Solved – Priors in Bayesian MCMC

bayesianmarkov-chain-montecarlopriorr

I am trying to understand how the choice of priors affects a Bayesian model estimated using MCMC. At a basic level I understand that the product of the prior and the likelihood are proportional to the posterior. However, I do not fully understand (a) how to place more or less weight on the prior or (b) how the prior in this example influences the results.
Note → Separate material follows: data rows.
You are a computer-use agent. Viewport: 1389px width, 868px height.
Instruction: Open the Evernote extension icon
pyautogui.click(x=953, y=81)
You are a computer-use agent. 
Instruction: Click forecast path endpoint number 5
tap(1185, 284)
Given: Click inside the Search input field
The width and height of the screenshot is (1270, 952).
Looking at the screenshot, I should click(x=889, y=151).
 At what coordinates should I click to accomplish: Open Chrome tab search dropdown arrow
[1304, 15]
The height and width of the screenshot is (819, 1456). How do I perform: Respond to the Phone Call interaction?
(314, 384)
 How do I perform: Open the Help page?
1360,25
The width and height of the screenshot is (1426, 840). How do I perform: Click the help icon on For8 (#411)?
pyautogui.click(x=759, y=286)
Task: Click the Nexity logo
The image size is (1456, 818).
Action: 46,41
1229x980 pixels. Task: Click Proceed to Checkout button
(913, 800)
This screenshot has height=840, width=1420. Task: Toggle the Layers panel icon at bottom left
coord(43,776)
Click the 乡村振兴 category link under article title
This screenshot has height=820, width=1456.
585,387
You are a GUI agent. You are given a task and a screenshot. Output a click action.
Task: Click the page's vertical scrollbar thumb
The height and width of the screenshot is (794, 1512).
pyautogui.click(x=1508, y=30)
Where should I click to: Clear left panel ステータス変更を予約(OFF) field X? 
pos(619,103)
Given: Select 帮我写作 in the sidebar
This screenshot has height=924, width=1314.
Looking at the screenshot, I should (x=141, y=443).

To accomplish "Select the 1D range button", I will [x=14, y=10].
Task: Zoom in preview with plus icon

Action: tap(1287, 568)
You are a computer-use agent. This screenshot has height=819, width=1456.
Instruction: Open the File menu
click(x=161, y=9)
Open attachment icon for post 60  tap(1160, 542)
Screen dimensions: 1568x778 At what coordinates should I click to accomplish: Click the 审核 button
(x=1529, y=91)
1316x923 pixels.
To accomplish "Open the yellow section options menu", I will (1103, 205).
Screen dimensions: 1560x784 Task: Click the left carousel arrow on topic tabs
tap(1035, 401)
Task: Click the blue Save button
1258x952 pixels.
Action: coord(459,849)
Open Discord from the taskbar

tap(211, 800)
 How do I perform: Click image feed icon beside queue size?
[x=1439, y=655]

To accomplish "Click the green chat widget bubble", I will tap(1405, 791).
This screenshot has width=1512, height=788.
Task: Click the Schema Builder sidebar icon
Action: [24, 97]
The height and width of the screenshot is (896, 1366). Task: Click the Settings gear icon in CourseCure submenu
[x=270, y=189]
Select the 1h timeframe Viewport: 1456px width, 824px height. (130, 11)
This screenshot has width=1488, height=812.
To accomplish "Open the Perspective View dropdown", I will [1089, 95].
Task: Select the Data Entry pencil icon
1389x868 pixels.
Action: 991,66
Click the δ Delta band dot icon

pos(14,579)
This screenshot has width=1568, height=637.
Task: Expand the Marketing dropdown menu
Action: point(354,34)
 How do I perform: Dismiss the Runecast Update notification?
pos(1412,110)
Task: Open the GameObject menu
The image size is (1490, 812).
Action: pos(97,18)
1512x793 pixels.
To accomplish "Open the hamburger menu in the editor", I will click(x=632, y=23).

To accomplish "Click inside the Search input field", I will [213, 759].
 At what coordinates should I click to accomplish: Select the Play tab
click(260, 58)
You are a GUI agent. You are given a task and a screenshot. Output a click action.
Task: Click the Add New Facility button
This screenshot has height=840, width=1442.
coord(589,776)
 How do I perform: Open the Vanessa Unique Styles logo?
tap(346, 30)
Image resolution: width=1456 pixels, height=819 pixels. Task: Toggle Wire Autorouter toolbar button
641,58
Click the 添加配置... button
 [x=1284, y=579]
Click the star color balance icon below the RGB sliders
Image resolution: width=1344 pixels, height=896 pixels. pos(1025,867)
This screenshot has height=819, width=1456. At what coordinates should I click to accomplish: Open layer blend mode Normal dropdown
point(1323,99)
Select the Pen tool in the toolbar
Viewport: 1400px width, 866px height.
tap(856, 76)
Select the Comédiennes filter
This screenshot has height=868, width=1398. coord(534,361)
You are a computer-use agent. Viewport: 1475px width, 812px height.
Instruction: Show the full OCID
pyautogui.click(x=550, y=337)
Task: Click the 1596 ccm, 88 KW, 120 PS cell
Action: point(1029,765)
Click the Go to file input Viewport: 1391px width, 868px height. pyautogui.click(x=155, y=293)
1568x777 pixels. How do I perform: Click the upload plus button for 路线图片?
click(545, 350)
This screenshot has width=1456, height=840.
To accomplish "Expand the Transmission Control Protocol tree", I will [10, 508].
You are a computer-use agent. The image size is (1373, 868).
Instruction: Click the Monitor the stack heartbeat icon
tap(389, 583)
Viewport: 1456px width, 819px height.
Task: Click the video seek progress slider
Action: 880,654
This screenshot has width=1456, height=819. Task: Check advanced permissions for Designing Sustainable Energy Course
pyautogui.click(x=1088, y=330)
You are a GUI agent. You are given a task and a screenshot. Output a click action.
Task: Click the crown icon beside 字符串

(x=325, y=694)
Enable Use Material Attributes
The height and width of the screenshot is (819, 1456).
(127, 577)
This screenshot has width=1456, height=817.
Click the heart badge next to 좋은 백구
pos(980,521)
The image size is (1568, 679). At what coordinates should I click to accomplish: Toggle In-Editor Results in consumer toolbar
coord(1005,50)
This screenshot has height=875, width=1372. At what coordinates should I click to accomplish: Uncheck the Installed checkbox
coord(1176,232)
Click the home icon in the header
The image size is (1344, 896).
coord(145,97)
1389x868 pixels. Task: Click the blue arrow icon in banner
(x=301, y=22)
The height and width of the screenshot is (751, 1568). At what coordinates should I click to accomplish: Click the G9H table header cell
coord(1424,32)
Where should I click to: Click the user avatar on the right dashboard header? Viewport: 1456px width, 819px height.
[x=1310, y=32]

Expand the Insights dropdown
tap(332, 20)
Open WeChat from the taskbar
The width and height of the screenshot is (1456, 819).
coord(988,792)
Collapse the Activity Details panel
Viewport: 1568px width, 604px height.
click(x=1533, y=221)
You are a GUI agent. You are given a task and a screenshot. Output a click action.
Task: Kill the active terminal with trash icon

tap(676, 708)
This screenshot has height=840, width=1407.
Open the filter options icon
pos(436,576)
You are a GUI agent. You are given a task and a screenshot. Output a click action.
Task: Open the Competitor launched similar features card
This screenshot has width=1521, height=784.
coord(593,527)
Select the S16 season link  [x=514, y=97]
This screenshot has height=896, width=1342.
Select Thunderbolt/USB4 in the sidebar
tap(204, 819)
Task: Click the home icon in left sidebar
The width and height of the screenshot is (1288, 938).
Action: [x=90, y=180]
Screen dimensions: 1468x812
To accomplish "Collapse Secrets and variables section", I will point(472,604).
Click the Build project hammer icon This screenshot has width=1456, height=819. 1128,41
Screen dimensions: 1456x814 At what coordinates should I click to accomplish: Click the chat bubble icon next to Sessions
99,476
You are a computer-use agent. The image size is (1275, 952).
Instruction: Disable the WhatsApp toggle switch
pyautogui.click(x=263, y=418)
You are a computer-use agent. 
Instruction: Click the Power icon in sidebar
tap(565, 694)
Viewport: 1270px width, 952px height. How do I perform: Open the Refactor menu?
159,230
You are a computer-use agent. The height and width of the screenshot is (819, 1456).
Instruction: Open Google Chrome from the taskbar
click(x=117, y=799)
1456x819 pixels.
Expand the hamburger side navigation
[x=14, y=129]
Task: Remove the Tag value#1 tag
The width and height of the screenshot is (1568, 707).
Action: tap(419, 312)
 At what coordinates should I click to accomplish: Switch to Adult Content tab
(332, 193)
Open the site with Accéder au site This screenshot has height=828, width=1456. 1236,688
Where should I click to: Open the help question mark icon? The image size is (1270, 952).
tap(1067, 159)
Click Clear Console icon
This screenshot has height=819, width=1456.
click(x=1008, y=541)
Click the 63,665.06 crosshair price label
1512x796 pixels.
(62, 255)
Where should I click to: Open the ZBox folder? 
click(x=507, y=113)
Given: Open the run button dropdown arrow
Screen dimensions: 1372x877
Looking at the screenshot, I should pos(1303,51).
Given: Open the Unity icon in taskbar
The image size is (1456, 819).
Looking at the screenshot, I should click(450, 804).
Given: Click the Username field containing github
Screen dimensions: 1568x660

The prior in this example is defined as:

# Prior distribution
prior <- function(param){
    a = param[1]
    b = param[2]
    sd = param[3]
    aprior = dunif(a, min=0, max=10, log = T)
    bprior = dnorm(b, sd = 5, log = T)
    sdprior = dunif(sd, min=0, max=30, log = T)
    return(aprior+bprior+sdprior)
}

As I understand the example, whatever value of b was drawn by the proposal function is considered by the prior to be the most probable. Is that correct? Doesn't this prior essentially place all of the action on the likelihood function because all values of b will have the same density under the prior that the proposed b is the mean of b's distribution?

More generally, how do I place more or less weight on the prior in the posterior. If $\text{posterior} \propto \text{prior} \times \text{likelihood}$ I don't know how to adjust the weight of the prior. If it's in log form as in the example the log of the posterior is defined as:

posterior <- function(param){
   return (likelihood(param) + prior(param))
}

Here it seems like I could put a weight in front of either the likelihod or the prior. For example, likelihood(param) + 2 * prior(param) would give the prior twice as much weight as the likelihood. Is that intuition correct or am I on the wrong track?

Best Answer

A prior is a distribution.

You don't really weight that distribution, Bayes' rule does.

However, if you're thinking of your prior distribution as representing uncertainty "about" some value you expect a priori, so that the mode (or whatever measure of the center) of the prior expresses your prior knowledge of where you think it lies and the spread represents the uncertainty about where it is, then increasing the spread puts less weight near that prior central value and decreasing the spread puts more weight near that prior central value.

So choose a more concentrated prior to put more weight near that value.